- _ABOUT THIS TASK_
Starting with the line that contains "Task: Click the Paint help question mark icon", reproduce each line through the end of the listing below, with no other output.

--- EXERCISE DATA Enclosed Below ---

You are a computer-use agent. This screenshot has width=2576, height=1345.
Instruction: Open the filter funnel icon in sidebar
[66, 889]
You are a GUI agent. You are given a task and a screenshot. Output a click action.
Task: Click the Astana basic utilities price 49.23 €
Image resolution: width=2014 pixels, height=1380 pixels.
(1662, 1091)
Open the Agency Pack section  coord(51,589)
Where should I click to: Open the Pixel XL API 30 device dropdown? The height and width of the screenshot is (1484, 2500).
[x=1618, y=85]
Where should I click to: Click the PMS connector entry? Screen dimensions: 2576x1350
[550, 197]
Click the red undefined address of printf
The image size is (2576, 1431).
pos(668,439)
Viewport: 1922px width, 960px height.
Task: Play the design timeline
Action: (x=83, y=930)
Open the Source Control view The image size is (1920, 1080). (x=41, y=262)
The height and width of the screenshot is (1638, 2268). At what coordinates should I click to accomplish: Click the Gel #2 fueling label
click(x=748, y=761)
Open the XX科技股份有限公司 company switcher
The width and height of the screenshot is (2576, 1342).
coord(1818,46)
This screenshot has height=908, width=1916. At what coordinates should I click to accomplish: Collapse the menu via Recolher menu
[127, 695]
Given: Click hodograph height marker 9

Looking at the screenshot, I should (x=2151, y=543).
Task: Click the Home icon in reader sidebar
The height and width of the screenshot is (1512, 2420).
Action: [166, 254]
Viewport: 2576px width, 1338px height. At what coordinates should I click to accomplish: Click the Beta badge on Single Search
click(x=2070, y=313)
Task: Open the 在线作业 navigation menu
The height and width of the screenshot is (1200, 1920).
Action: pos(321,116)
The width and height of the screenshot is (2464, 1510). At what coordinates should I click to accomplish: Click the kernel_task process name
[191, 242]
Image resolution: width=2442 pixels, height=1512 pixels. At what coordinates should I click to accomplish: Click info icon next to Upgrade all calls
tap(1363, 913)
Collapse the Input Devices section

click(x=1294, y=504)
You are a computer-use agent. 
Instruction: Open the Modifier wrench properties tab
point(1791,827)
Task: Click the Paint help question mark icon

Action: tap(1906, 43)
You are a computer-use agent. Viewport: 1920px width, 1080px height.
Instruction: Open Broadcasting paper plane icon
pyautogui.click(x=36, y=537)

--- End of Enclosed EXERCISE DATA ---

- _TASK RESULT_
Task: Click the Paint help question mark icon

Action: tap(1906, 43)
You are a computer-use agent. Viewport: 1920px width, 1080px height.
Instruction: Open Broadcasting paper plane icon
pyautogui.click(x=36, y=537)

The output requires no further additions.